**YOUR OBJECTIVE:** For the records below, print the lines from the line with "The height and width of the screenshot is (533, 845)." through the line with "Click the Adobe logo icon" exactly as written; include both end lines and exclude the rest.

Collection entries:

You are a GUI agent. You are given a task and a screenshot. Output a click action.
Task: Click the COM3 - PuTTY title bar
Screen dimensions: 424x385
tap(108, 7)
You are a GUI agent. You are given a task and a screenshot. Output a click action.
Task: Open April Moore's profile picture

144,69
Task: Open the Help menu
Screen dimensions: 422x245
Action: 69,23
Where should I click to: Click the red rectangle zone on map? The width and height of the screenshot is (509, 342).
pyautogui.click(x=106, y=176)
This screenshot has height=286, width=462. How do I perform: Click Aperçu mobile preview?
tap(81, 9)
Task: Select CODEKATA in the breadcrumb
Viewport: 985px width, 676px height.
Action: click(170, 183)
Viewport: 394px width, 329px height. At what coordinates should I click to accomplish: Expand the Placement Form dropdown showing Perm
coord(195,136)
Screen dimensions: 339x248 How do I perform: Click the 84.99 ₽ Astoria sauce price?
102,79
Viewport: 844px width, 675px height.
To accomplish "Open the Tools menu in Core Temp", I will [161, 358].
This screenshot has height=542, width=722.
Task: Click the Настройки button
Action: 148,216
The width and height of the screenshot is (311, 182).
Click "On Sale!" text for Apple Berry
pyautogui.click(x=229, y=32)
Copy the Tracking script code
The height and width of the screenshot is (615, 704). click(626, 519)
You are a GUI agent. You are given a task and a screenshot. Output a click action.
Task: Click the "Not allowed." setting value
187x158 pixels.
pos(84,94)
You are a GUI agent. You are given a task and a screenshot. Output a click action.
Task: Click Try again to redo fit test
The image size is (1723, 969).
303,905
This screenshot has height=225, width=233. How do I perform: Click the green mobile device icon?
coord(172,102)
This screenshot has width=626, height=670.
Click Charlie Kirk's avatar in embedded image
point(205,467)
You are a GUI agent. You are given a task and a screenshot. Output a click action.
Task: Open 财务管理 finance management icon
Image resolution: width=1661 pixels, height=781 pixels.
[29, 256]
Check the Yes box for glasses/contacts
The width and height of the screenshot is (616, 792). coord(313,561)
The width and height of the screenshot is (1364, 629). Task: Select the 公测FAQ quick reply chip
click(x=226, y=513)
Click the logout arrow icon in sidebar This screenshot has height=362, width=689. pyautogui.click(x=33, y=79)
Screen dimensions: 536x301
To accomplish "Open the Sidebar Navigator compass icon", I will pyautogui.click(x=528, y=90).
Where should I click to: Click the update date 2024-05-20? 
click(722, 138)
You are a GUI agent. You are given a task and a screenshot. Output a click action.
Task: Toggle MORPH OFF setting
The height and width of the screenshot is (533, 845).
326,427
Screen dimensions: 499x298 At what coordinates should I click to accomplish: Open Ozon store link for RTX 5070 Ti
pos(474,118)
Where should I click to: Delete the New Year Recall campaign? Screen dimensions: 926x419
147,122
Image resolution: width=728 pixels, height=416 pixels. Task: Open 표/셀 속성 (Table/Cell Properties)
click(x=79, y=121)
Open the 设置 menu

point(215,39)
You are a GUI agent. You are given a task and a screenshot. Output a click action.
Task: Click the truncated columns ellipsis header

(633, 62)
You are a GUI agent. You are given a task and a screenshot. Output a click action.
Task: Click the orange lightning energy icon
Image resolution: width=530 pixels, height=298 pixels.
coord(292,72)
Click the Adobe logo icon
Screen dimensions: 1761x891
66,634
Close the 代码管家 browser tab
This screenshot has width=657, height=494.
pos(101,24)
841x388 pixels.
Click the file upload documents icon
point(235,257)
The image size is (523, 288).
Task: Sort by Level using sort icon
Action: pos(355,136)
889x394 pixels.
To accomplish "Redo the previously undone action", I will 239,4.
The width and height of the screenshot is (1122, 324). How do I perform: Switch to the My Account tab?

**EXERCISE ANSWER:**
The height and width of the screenshot is (533, 845).
326,427
Screen dimensions: 499x298 At what coordinates should I click to accomplish: Open Ozon store link for RTX 5070 Ti
pos(474,118)
Where should I click to: Delete the New Year Recall campaign? Screen dimensions: 926x419
147,122
Image resolution: width=728 pixels, height=416 pixels. Task: Open 표/셀 속성 (Table/Cell Properties)
click(x=79, y=121)
Open the 设置 menu

point(215,39)
You are a GUI agent. You are given a task and a screenshot. Output a click action.
Task: Click the truncated columns ellipsis header

(633, 62)
You are a GUI agent. You are given a task and a screenshot. Output a click action.
Task: Click the orange lightning energy icon
Image resolution: width=530 pixels, height=298 pixels.
coord(292,72)
Click the Adobe logo icon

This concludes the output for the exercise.